Would you print, word for word, only the lines running from the line with "[Toggle search] (195, 47)" to the last line of the entries, without the pictures?

(Stored data)
__________________________________________________

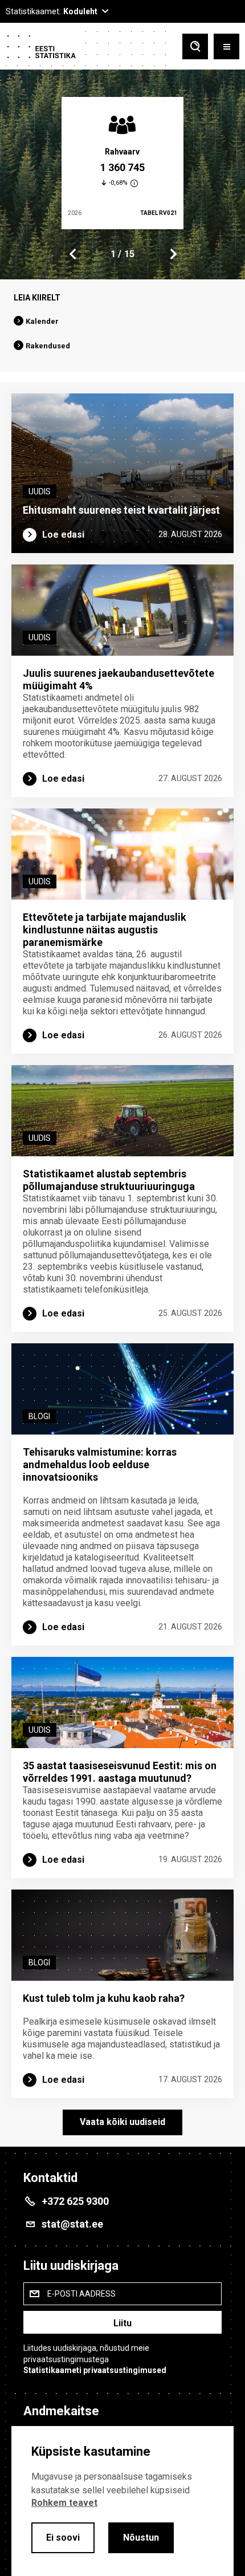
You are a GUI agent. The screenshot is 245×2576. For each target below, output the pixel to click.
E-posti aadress (81, 2293)
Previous (73, 254)
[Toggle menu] (226, 47)
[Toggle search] (195, 47)
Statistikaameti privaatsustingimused (94, 2370)
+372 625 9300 (75, 2201)
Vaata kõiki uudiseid (122, 2121)
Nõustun (141, 2537)
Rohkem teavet (64, 2502)
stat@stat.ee (72, 2224)
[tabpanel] (122, 163)
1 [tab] (113, 254)
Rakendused (48, 346)
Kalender (42, 321)
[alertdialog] (122, 2501)
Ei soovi (63, 2537)
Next (172, 254)
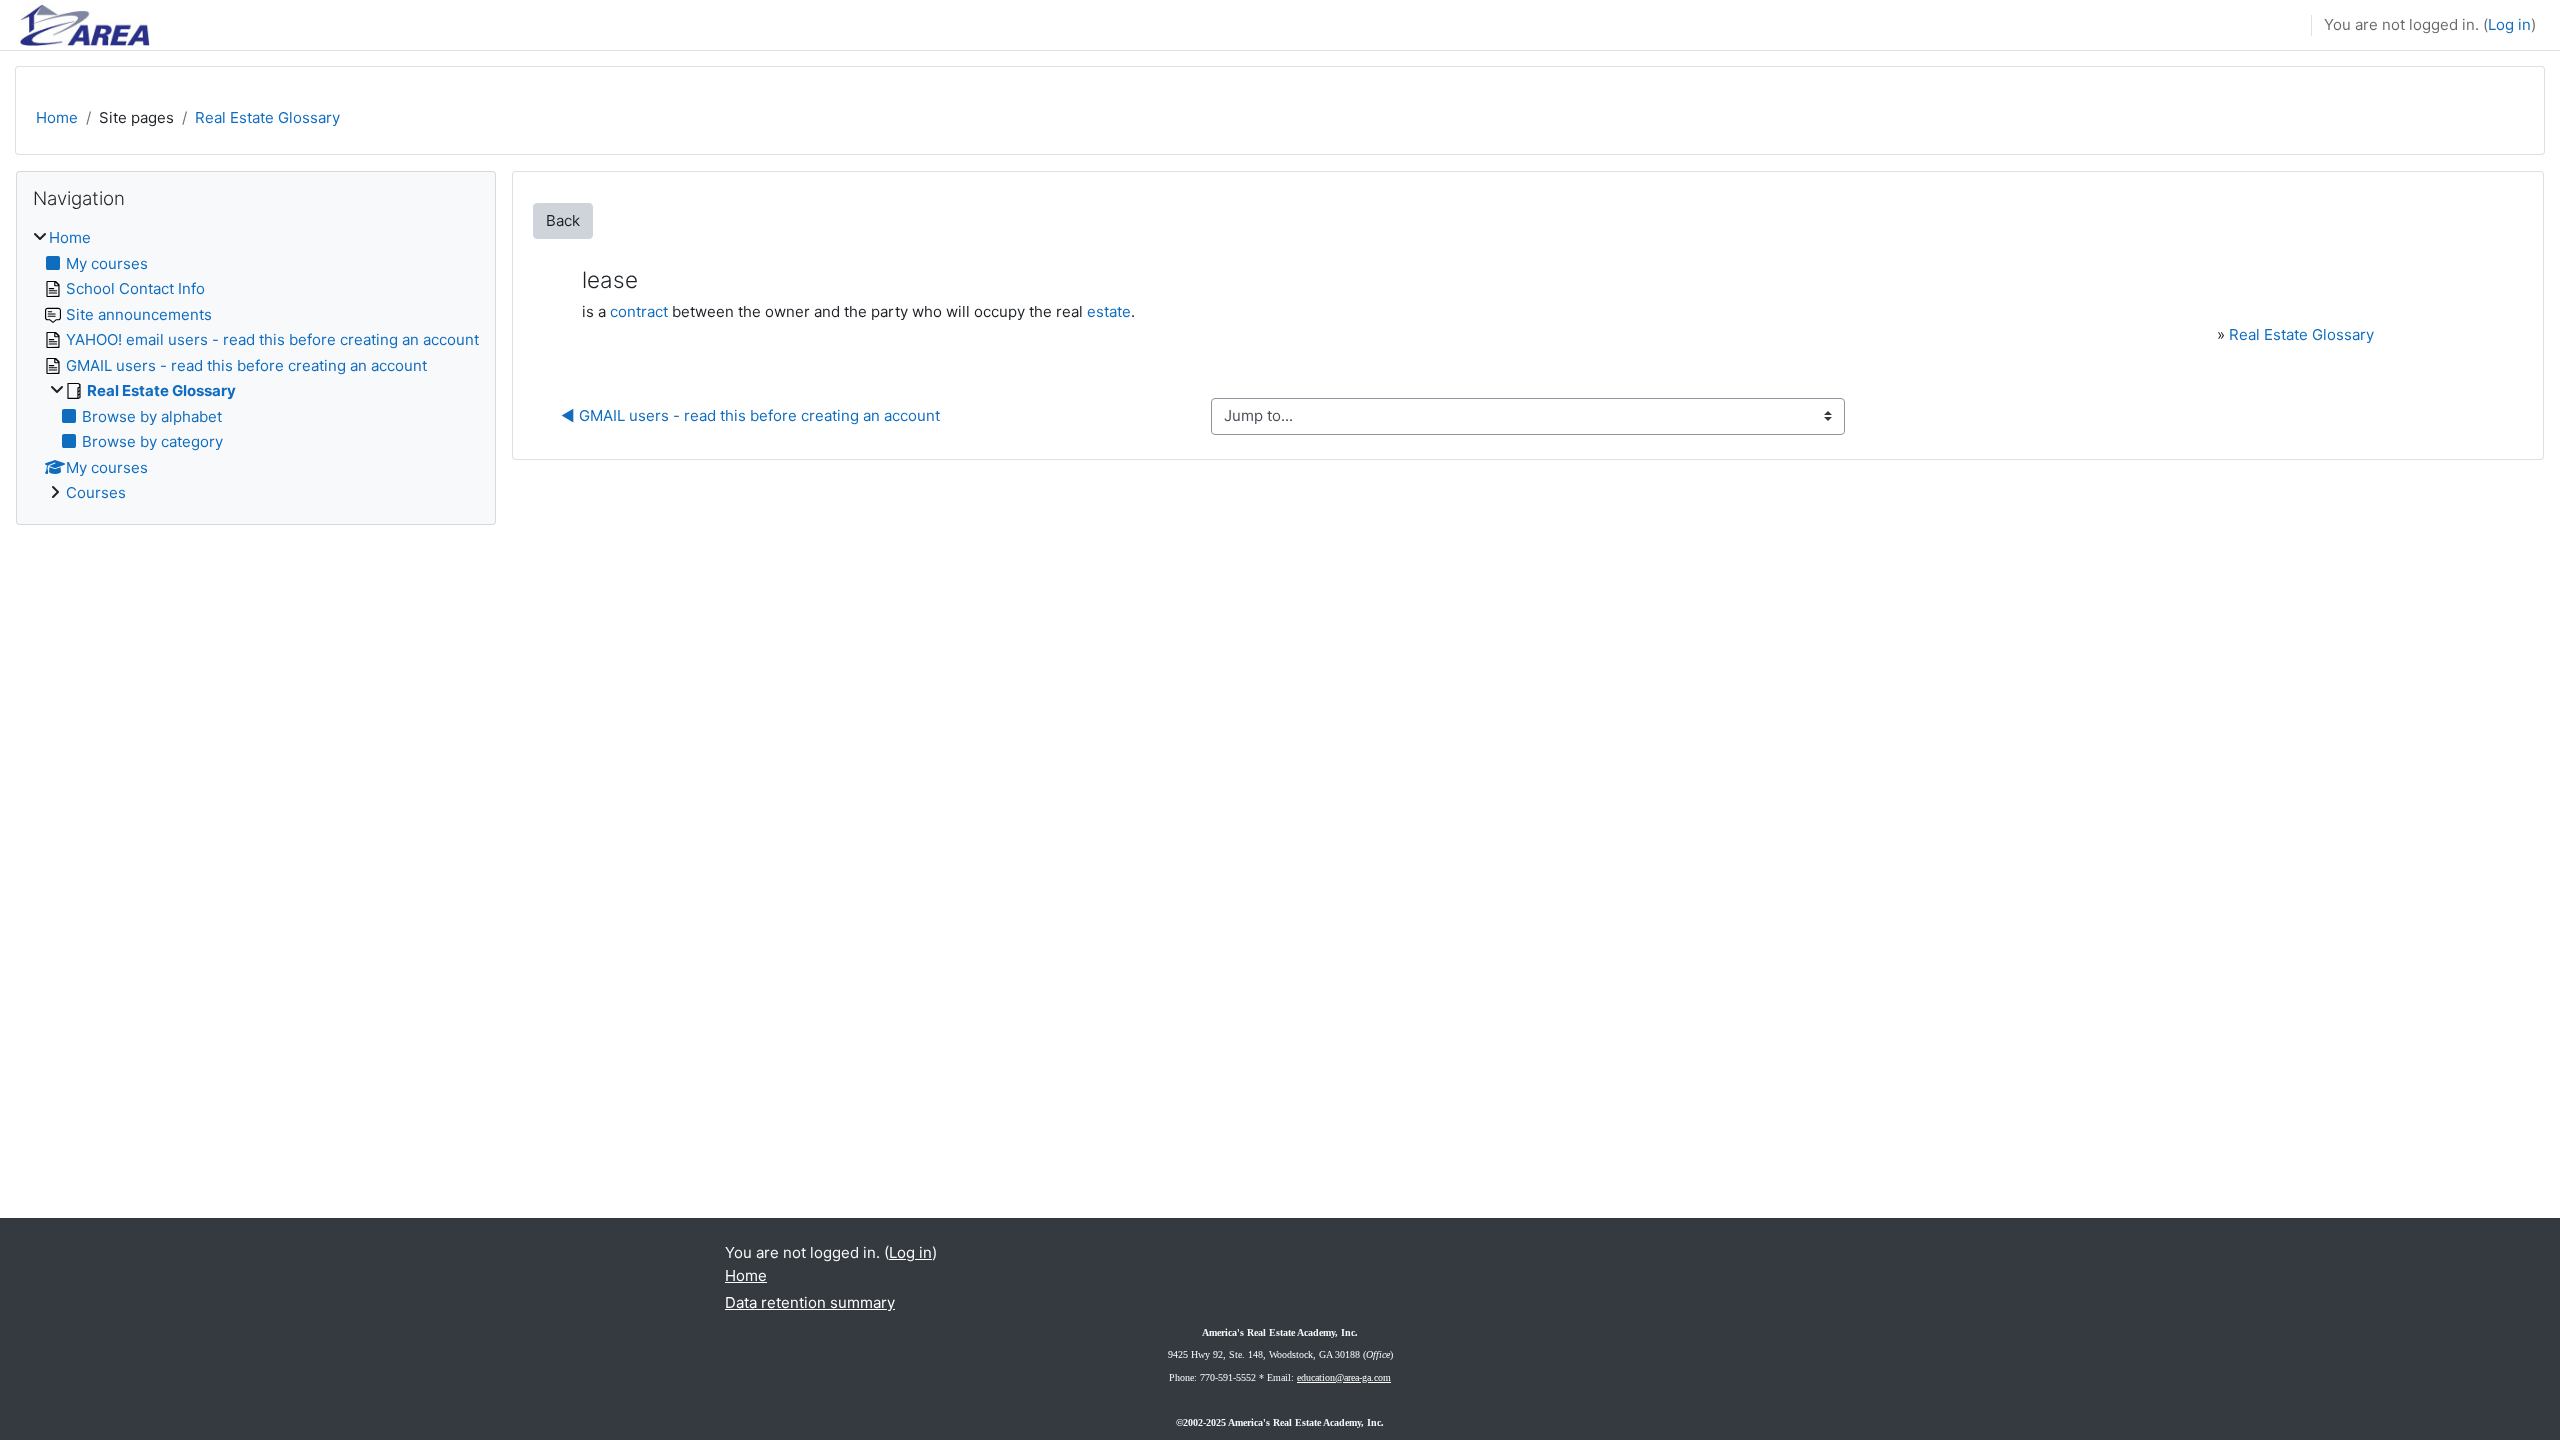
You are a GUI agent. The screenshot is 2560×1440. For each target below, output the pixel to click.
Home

__________________________________________________

== The answer ==
[Toggle search] (195, 47)
Statistikaameti privaatsustingimused (94, 2370)
+372 625 9300 (75, 2201)
Vaata kõiki uudiseid (122, 2121)
Nõustun (141, 2537)
Rohkem teavet (64, 2502)
stat@stat.ee (72, 2224)
[tabpanel] (122, 163)
1 [tab] (113, 254)
Rakendused (48, 346)
Kalender (42, 321)
[alertdialog] (122, 2501)
Ei soovi (63, 2537)
Next (172, 254)
You are a GUI agent. The screenshot is 2560×1440. For each target below, output the pixel to click.
Home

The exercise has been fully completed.